SHORT PROBLEM: Could you return every line below, from the line containing "Select the fine-tuned centroid value 1.96" down to the line containing "Choose the lowest", with both of those lines included and nothing changed?

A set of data
-=-=-

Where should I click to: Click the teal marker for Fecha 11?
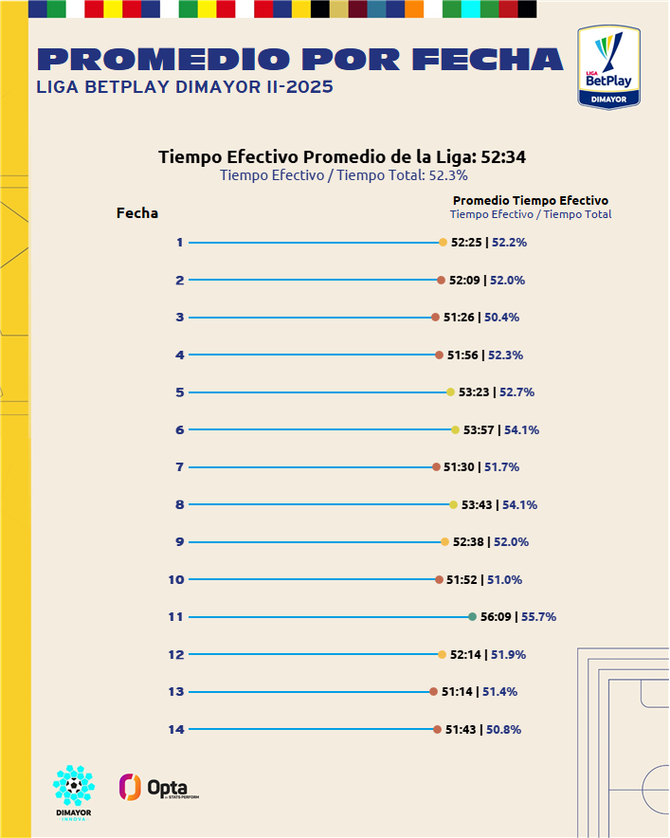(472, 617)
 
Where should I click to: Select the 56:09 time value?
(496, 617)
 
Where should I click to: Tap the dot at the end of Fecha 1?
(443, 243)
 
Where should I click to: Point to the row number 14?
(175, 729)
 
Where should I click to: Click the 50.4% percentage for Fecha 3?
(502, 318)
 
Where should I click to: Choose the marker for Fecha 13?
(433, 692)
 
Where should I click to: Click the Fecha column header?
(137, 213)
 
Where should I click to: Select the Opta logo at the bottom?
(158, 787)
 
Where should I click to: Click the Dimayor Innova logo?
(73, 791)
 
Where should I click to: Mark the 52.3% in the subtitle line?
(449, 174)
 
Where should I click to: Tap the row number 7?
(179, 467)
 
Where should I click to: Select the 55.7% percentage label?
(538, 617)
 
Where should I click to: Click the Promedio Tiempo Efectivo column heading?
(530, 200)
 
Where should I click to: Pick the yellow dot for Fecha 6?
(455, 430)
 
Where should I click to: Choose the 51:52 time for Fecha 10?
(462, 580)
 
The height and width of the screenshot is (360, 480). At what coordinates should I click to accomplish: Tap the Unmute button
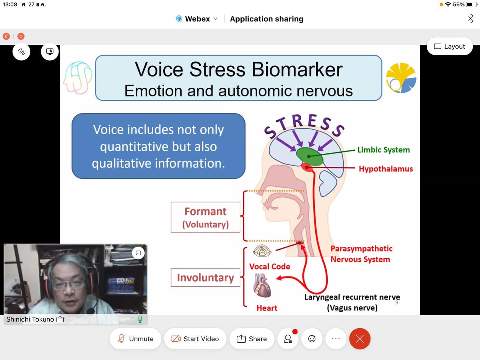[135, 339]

-=-=-

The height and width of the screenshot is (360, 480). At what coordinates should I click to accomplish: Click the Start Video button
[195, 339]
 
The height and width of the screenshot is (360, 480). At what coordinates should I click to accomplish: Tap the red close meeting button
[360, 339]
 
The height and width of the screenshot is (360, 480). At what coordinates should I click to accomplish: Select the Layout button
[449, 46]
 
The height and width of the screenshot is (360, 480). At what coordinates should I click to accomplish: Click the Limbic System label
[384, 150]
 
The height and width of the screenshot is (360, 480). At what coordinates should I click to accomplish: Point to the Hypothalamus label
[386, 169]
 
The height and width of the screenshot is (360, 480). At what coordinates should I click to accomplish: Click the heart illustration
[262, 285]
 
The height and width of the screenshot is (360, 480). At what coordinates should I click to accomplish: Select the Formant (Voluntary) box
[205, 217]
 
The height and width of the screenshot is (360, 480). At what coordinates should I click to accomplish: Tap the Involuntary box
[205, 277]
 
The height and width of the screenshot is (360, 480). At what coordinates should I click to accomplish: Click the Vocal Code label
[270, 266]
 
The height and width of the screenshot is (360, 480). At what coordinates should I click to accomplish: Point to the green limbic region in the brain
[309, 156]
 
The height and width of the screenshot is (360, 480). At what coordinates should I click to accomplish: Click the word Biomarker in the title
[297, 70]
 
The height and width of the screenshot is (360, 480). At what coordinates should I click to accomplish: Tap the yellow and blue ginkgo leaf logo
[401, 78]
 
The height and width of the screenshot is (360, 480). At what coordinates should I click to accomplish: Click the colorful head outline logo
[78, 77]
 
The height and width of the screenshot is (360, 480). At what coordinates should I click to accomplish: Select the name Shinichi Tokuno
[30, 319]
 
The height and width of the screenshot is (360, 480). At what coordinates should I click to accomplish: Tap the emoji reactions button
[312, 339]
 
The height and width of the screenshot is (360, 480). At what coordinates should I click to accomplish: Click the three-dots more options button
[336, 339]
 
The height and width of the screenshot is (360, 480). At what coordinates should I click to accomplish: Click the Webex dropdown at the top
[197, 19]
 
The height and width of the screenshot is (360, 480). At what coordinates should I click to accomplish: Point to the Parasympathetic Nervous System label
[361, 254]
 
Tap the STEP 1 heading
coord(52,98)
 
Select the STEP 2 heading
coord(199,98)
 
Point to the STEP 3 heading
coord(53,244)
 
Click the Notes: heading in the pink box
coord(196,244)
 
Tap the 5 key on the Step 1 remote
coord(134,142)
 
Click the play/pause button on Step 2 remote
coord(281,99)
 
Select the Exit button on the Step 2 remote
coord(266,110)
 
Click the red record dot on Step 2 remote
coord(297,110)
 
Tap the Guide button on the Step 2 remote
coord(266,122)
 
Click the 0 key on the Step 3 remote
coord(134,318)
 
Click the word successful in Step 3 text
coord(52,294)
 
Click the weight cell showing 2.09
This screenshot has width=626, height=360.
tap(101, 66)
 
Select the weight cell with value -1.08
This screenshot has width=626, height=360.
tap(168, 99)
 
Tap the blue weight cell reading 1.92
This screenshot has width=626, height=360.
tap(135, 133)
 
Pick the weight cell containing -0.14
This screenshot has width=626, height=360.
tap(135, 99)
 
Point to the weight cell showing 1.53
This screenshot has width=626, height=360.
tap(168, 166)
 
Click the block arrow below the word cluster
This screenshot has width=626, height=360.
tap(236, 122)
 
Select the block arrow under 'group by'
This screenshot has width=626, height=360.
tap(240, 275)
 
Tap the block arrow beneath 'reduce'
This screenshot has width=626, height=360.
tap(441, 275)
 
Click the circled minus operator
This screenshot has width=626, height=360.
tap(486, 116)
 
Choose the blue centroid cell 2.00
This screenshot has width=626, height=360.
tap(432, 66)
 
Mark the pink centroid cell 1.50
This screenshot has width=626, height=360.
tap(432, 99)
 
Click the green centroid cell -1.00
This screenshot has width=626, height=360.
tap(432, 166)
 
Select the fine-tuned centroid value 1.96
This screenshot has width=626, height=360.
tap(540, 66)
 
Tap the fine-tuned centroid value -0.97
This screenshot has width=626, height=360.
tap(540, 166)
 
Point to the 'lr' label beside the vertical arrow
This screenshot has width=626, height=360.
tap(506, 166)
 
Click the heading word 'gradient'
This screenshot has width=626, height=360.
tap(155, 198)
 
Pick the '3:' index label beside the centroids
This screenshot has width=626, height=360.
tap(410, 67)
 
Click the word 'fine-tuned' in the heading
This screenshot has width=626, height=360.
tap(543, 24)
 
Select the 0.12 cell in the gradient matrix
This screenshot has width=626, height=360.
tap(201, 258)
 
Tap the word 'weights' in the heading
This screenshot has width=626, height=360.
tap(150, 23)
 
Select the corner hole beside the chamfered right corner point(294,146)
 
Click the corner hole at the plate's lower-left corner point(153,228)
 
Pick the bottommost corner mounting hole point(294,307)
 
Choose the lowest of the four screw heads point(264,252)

-=-=-

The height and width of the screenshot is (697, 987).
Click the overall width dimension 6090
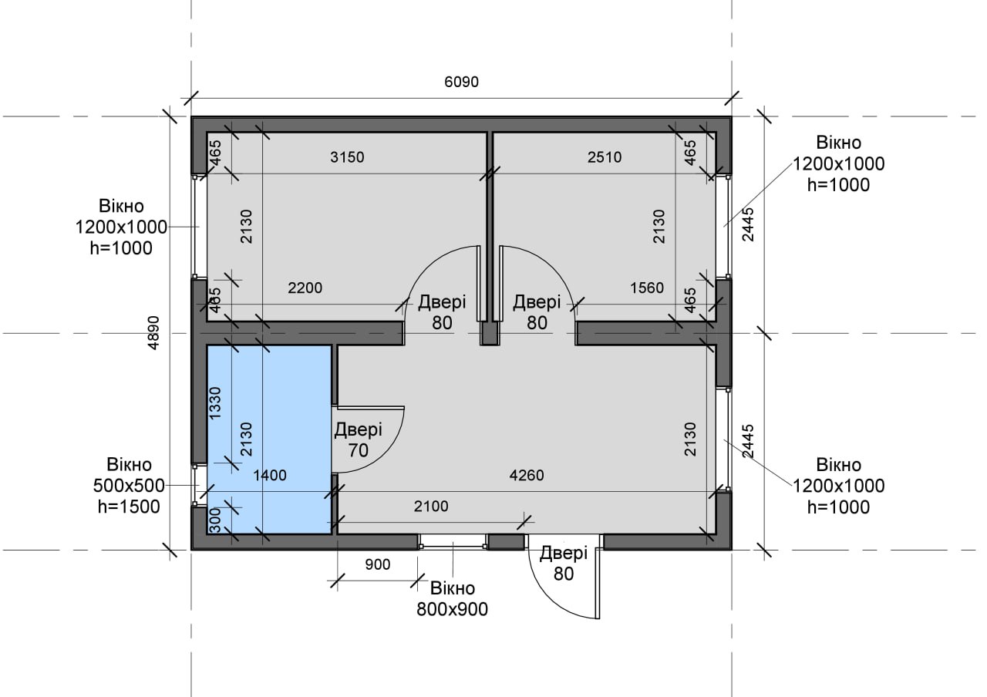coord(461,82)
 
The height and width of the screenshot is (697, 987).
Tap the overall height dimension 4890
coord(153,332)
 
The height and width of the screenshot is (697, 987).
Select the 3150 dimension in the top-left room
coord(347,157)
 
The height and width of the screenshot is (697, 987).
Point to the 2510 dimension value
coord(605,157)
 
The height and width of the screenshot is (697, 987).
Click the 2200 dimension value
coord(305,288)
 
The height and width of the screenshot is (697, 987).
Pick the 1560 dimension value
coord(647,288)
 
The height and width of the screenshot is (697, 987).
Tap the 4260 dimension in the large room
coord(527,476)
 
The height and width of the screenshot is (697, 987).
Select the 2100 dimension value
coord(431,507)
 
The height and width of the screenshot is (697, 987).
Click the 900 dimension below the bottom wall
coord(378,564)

-=-=-

RESULT OF THIS TASK:
Select the fine-tuned centroid value 1.96
This screenshot has width=626, height=360.
tap(540, 66)
 
Tap the fine-tuned centroid value -0.97
This screenshot has width=626, height=360.
tap(540, 166)
 
Point to the 'lr' label beside the vertical arrow
This screenshot has width=626, height=360.
tap(506, 166)
 
Click the heading word 'gradient'
This screenshot has width=626, height=360.
tap(155, 198)
 
Pick the '3:' index label beside the centroids
This screenshot has width=626, height=360.
tap(410, 67)
 
Click the word 'fine-tuned' in the heading
This screenshot has width=626, height=360.
tap(543, 24)
 
Select the 0.12 cell in the gradient matrix
This screenshot has width=626, height=360.
tap(201, 258)
 
Tap the word 'weights' in the heading
This screenshot has width=626, height=360.
tap(150, 23)
 
Select the corner hole beside the chamfered right corner point(294,146)
 
Click the corner hole at the plate's lower-left corner point(153,228)
 
Pick the bottommost corner mounting hole point(294,307)
 
Choose the lowest of the four screw heads point(264,252)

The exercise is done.